Try it:
Please set out each line below exactly as it stands, without the images.

Records supplied:
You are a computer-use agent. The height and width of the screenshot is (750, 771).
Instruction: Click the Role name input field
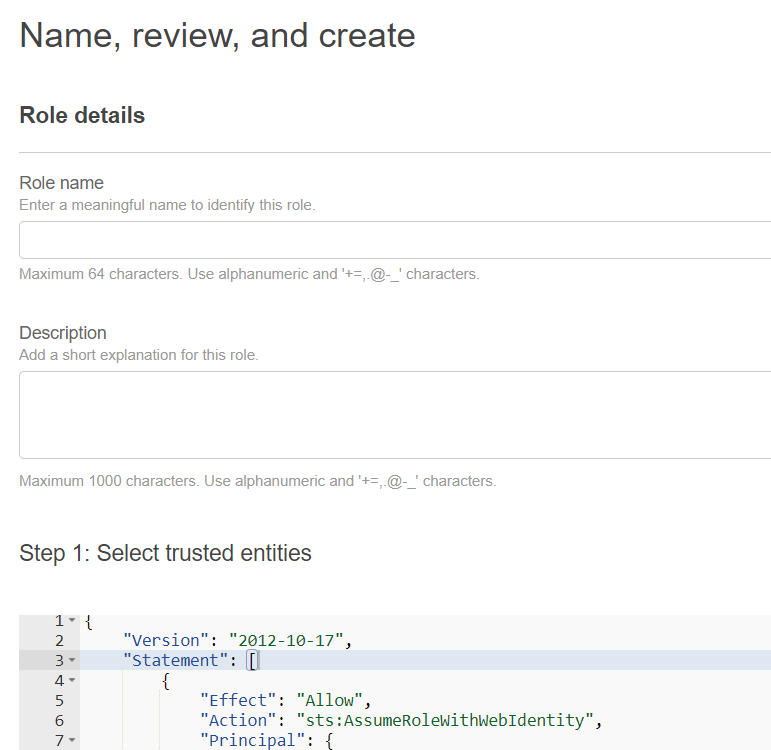pyautogui.click(x=395, y=240)
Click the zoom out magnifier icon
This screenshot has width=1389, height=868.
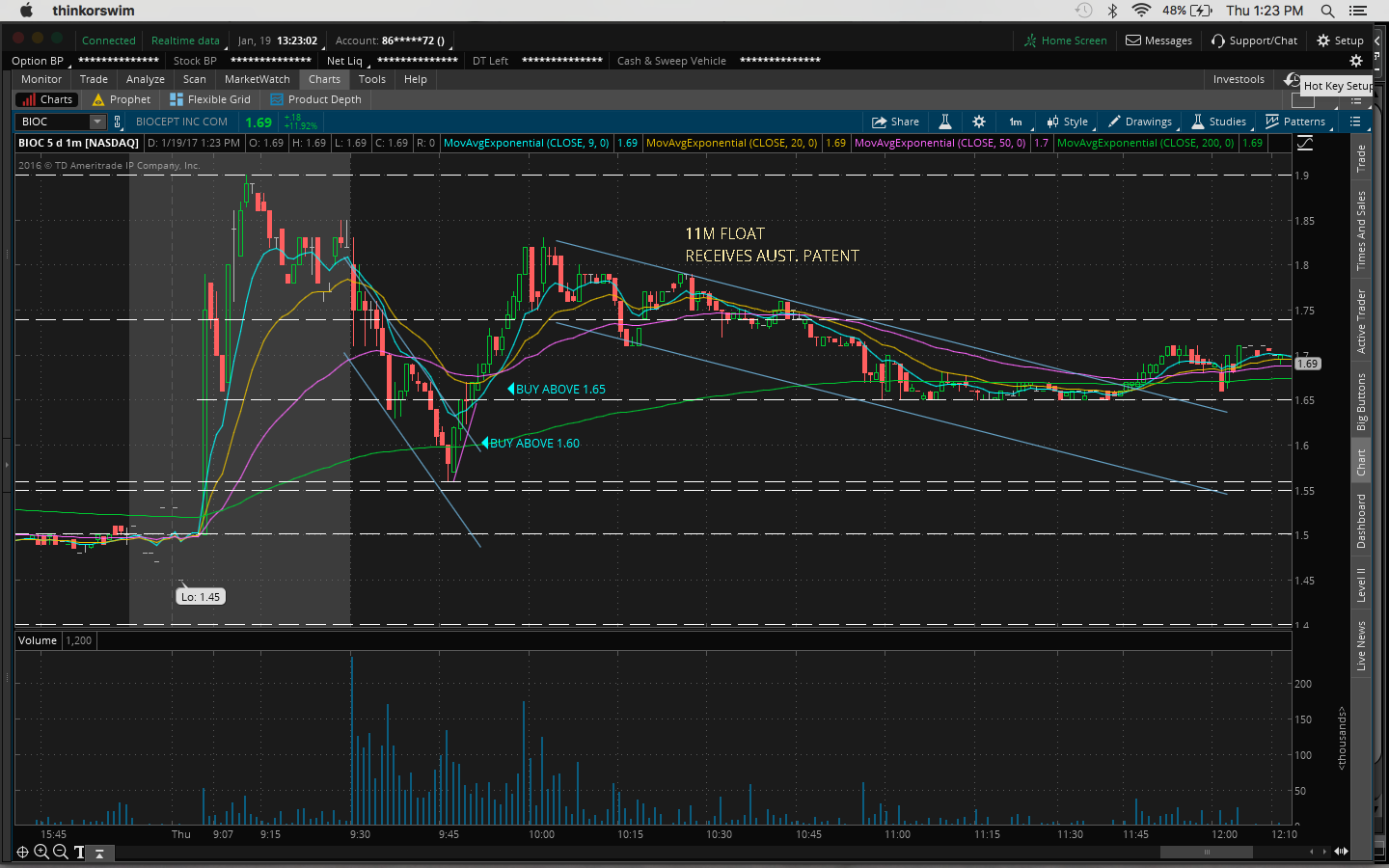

Response to this task:
You are a computer-use agent. The height and width of the screenshot is (750, 771).
Instruction: Click the Role name input field
pyautogui.click(x=395, y=240)
Click the zoom out magnifier icon
This screenshot has width=1389, height=868.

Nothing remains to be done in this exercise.